Why preventive care guidelines shouldn’t be tied to insurance coverage
Recommendations from the U.S. Preventive Services Task Force (USPSTF) shouldn’t be tied to insurance coverage, according to the physicians who helped craft those guidelines.
In a commentary in the Annals of Internal Medicine, three former chairs of the task force—Virginia Moyer, MD, MPH, Michael LeFevre, MD, MSPH, and Ned Calonge, MD, MPH—said the controversy over dramatic price increases of EpiPens since it was acquired by Mylan show the potential to corrupt the task force’s mission to evaluate preventive services like vaccines and screenings.

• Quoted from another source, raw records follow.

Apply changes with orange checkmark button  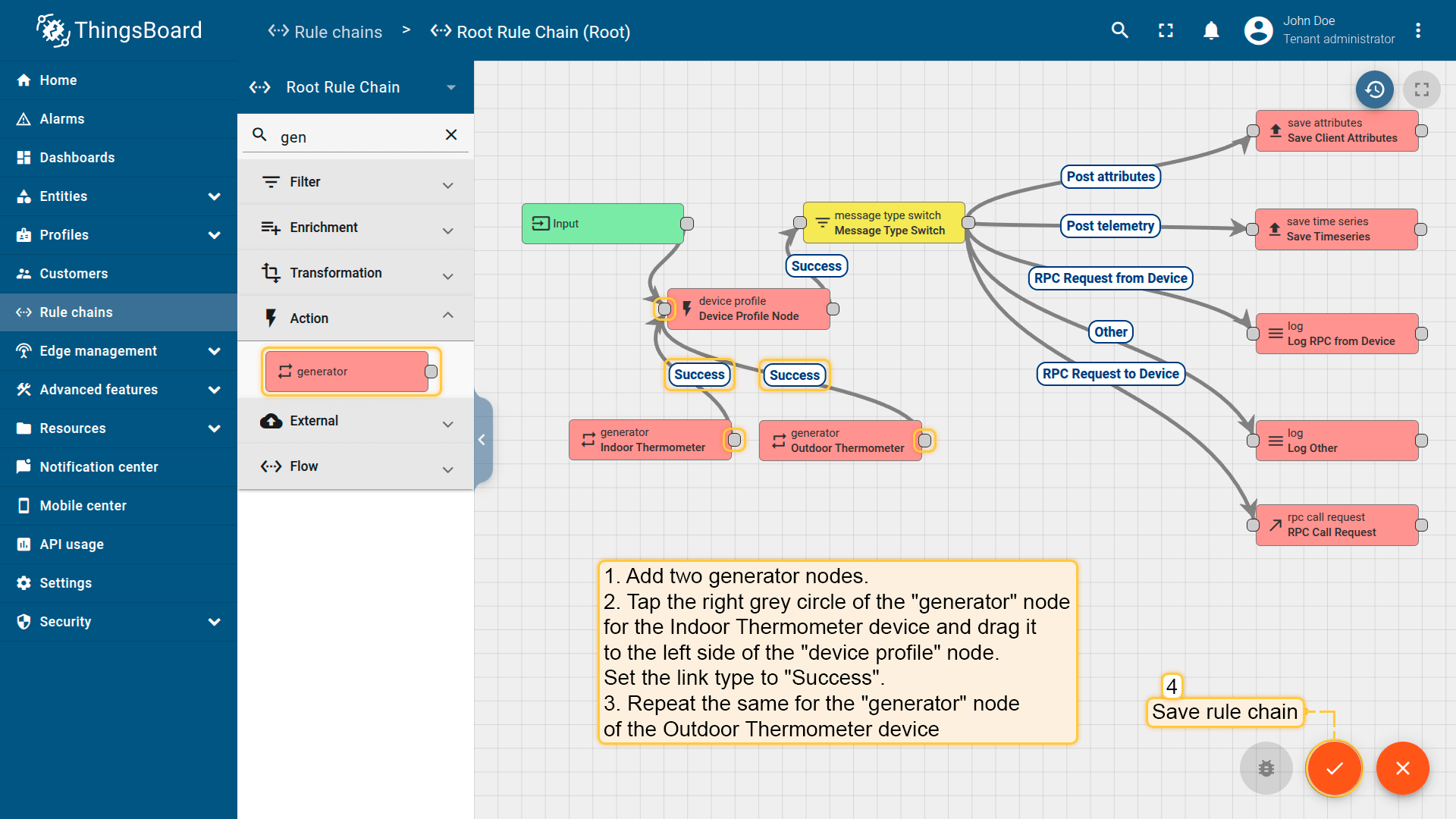(1334, 768)
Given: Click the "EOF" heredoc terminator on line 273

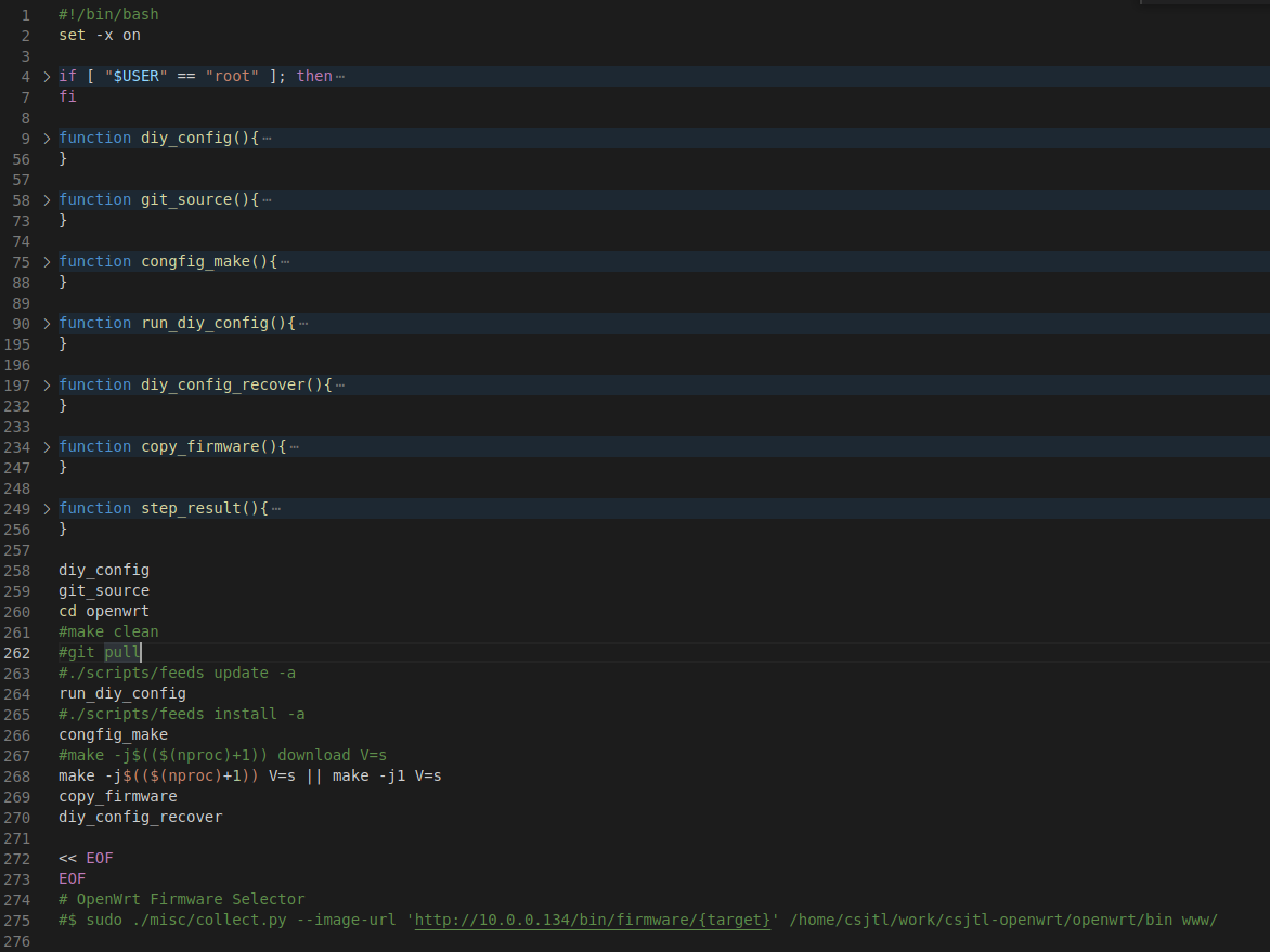Looking at the screenshot, I should (72, 878).
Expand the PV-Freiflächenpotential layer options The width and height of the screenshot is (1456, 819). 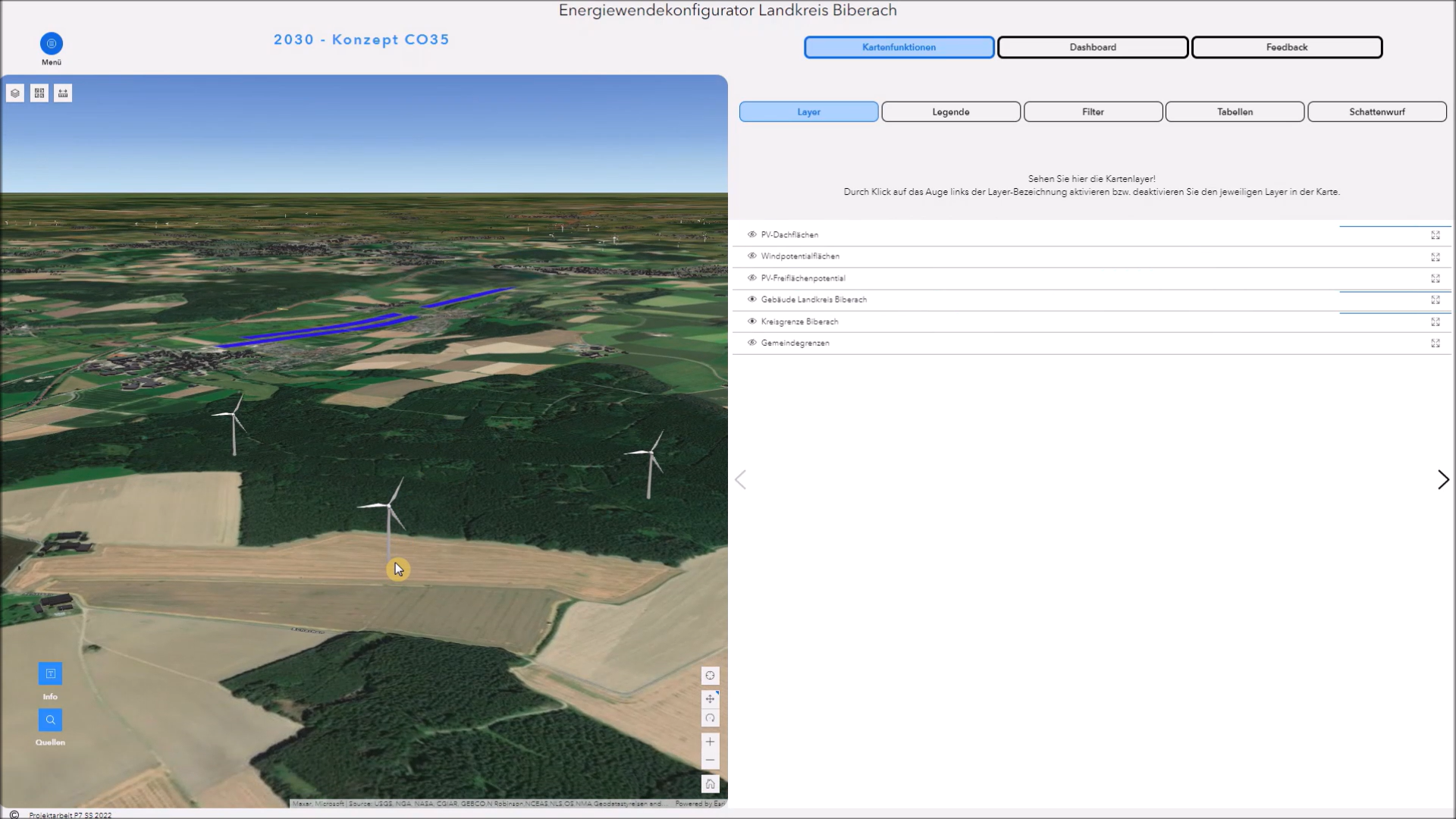point(1435,278)
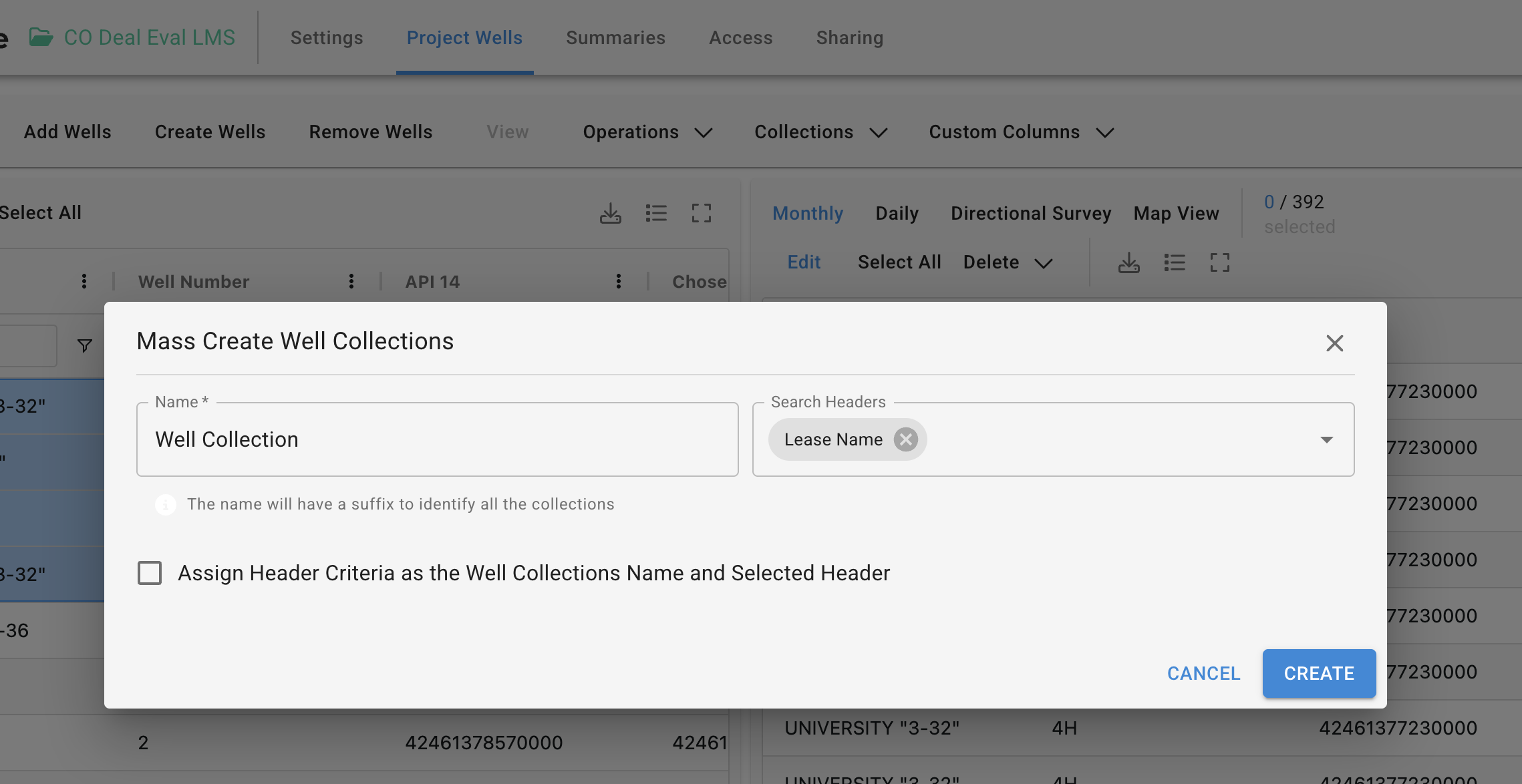Viewport: 1522px width, 784px height.
Task: Click the CANCEL button
Action: [x=1203, y=673]
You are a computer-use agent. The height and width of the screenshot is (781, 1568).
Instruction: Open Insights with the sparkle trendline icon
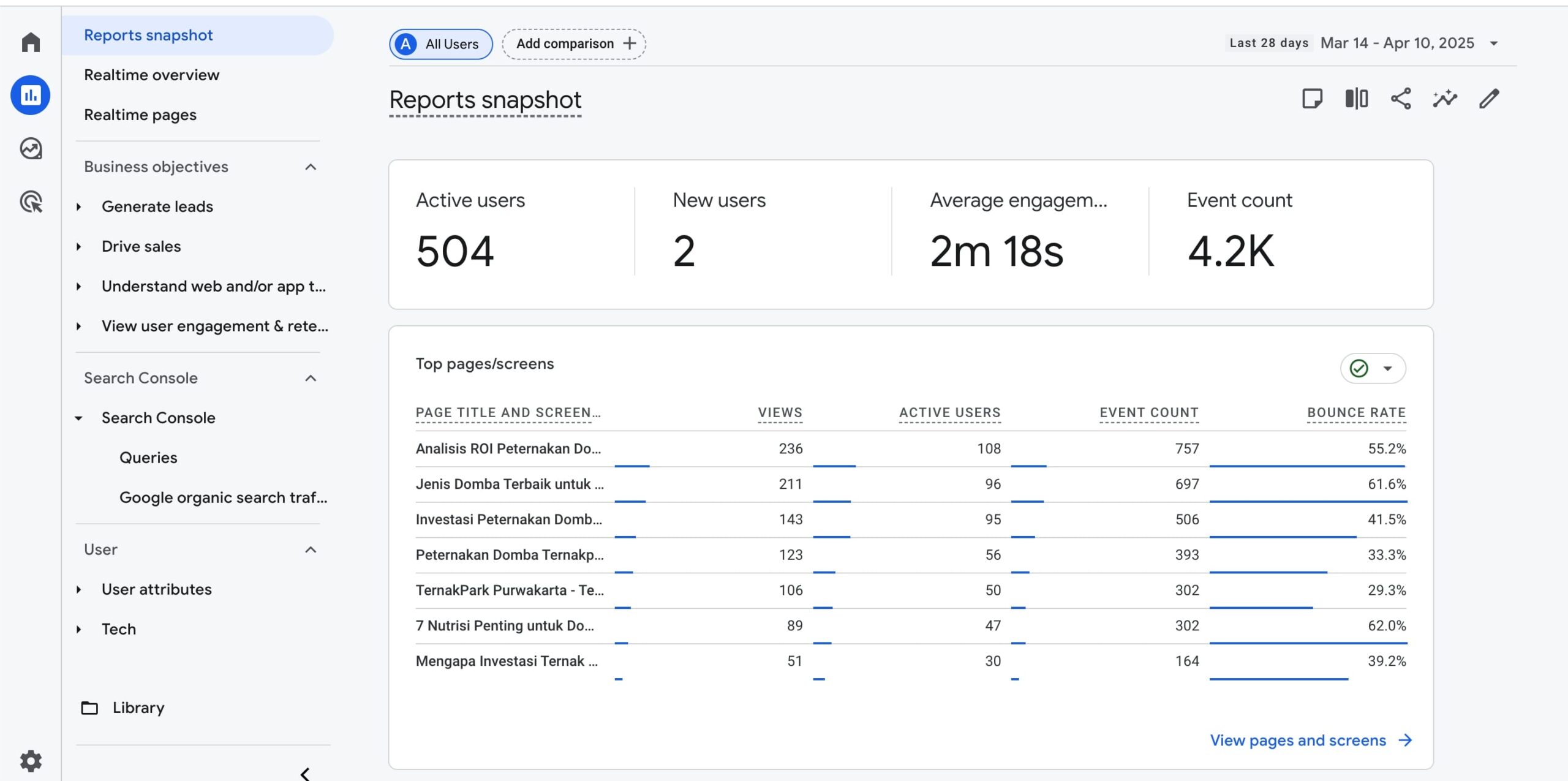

Under the Affordable Care Act (ACA), insurers have to cover preventive services with no copays if the service is given an A or B rating by the USPSTF. According to the authors, Mylan has used its considerable lobbying power (its CEO, Heather Bresch, is the daughter of U.S. Sen. Joe Manchin, D-West Virginia) to have EpiPens listed as a preventive service.
“To legitimize this goal, the company has written an article, found a willing physician to attach his name to it and published it in a medical journal,” Moyer, LeFevre and Calonge wrote. “The physician, listed as the sole author of the article, did not write it; as stated in the publication, it was drafted and revised by a paid consultant, ‘based on input from the author.’ The sole—and openly acknowledged—purpose of calling the EpiPen a preventive service would be to trigger first-dollar insurance coverage for the device.”
The strategy had first been reported by the New York Times in September.
If the EpiPen was classified as a preventive service, patients wouldn’t have to pay for it, but insurers would—which the authors called a “blatant attempt to twist the notion of prevention” in order to “deflect legitimate concerns about the dramatic and as of now indefensible increase in the cost of the device.”
This kind of manipulation led the authors to question the ACA provision, while arguing it has been beneficial for patients to have increased access to preventive care. Their fear is if more companies try to influence the process and use the preventive service mandate to their advantage, the resulting increase in deductibles and copays may discourage other important care.
“Parity in coverage of preventive and nonpreventive services should be expected, but preventive services cannot be assumed to be of greater value than other services,” Moyer, LeFevre and Calonge wrote. “The linkage also encourages those with a significant financial interest to attempt to influence the direction and decisions of the Task Force. We doubt that Mylan will succeed with these current efforts, but it attempts to violate the integrity of the process and thus distracts from the mission.”
The authors conclude the USPSTF guidelines may need to “inform, but not determine coverage.” Such a change would requiring amending the ACA.